■ Task instructions: Please repeat all the entries. Nothing may differ.

■ Listed entries:
-=-=-
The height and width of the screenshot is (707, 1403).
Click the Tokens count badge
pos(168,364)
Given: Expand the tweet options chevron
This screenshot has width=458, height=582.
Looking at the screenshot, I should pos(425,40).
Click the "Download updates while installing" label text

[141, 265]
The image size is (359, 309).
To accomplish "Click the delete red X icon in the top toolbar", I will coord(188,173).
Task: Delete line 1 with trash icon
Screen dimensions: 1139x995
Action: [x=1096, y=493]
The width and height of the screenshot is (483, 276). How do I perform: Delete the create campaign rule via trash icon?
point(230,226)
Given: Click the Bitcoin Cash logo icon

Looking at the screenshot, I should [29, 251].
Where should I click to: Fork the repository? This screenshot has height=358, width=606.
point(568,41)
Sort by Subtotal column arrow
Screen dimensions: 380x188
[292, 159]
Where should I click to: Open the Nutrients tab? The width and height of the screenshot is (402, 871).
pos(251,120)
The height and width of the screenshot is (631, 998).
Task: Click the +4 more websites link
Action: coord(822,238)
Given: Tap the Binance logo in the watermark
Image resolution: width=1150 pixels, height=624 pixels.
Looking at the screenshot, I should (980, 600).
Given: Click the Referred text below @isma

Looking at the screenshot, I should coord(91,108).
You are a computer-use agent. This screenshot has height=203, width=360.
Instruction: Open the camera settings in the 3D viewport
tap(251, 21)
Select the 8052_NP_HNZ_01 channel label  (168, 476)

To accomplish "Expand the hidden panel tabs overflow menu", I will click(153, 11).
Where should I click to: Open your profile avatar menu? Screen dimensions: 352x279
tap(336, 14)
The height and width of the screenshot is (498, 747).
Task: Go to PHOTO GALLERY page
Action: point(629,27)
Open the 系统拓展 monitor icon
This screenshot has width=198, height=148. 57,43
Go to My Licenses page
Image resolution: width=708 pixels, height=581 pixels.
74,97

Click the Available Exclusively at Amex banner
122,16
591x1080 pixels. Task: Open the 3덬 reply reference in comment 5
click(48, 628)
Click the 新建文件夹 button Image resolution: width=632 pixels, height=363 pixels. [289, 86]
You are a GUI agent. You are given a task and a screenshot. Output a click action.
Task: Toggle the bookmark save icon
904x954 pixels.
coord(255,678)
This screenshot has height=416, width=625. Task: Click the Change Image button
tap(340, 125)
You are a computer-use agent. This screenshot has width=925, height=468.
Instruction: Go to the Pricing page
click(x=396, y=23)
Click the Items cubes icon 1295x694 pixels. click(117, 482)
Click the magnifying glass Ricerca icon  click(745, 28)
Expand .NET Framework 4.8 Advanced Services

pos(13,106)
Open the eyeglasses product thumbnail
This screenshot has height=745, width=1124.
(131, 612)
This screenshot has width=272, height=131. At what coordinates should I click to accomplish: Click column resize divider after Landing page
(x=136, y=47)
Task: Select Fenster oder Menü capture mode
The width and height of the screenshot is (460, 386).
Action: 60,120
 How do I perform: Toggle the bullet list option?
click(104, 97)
-=-=-
■ Final answer:
The height and width of the screenshot is (707, 1403).
Click the Tokens count badge
pos(168,364)
Given: Expand the tweet options chevron
This screenshot has width=458, height=582.
Looking at the screenshot, I should pos(425,40).
Click the "Download updates while installing" label text

[141, 265]
The image size is (359, 309).
To accomplish "Click the delete red X icon in the top toolbar", I will coord(188,173).
Task: Delete line 1 with trash icon
Screen dimensions: 1139x995
Action: [x=1096, y=493]
The width and height of the screenshot is (483, 276). How do I perform: Delete the create campaign rule via trash icon?
point(230,226)
Given: Click the Bitcoin Cash logo icon

Looking at the screenshot, I should [29, 251].
Where should I click to: Fork the repository? This screenshot has height=358, width=606.
point(568,41)
Sort by Subtotal column arrow
Screen dimensions: 380x188
[292, 159]
Where should I click to: Open the Nutrients tab? The width and height of the screenshot is (402, 871).
pos(251,120)
The height and width of the screenshot is (631, 998).
Task: Click the +4 more websites link
Action: coord(822,238)
Given: Tap the Binance logo in the watermark
Image resolution: width=1150 pixels, height=624 pixels.
Looking at the screenshot, I should (980, 600).
Given: Click the Referred text below @isma

Looking at the screenshot, I should coord(91,108).
You are a computer-use agent. This screenshot has height=203, width=360.
Instruction: Open the camera settings in the 3D viewport
tap(251, 21)
Select the 8052_NP_HNZ_01 channel label  (168, 476)

To accomplish "Expand the hidden panel tabs overflow menu", I will click(153, 11).
Where should I click to: Open your profile avatar menu? Screen dimensions: 352x279
tap(336, 14)
The height and width of the screenshot is (498, 747).
Task: Go to PHOTO GALLERY page
Action: point(629,27)
Open the 系统拓展 monitor icon
This screenshot has width=198, height=148. 57,43
Go to My Licenses page
Image resolution: width=708 pixels, height=581 pixels.
74,97

Click the Available Exclusively at Amex banner
122,16
591x1080 pixels. Task: Open the 3덬 reply reference in comment 5
click(48, 628)
Click the 新建文件夹 button Image resolution: width=632 pixels, height=363 pixels. [289, 86]
You are a GUI agent. You are given a task and a screenshot. Output a click action.
Task: Toggle the bookmark save icon
904x954 pixels.
coord(255,678)
This screenshot has height=416, width=625. Task: Click the Change Image button
tap(340, 125)
You are a computer-use agent. This screenshot has width=925, height=468.
Instruction: Go to the Pricing page
click(x=396, y=23)
Click the Items cubes icon 1295x694 pixels. click(117, 482)
Click the magnifying glass Ricerca icon  click(745, 28)
Expand .NET Framework 4.8 Advanced Services

pos(13,106)
Open the eyeglasses product thumbnail
This screenshot has height=745, width=1124.
(131, 612)
This screenshot has width=272, height=131. At what coordinates should I click to accomplish: Click column resize divider after Landing page
(x=136, y=47)
Task: Select Fenster oder Menü capture mode
The width and height of the screenshot is (460, 386).
Action: 60,120
 How do I perform: Toggle the bullet list option?
click(104, 97)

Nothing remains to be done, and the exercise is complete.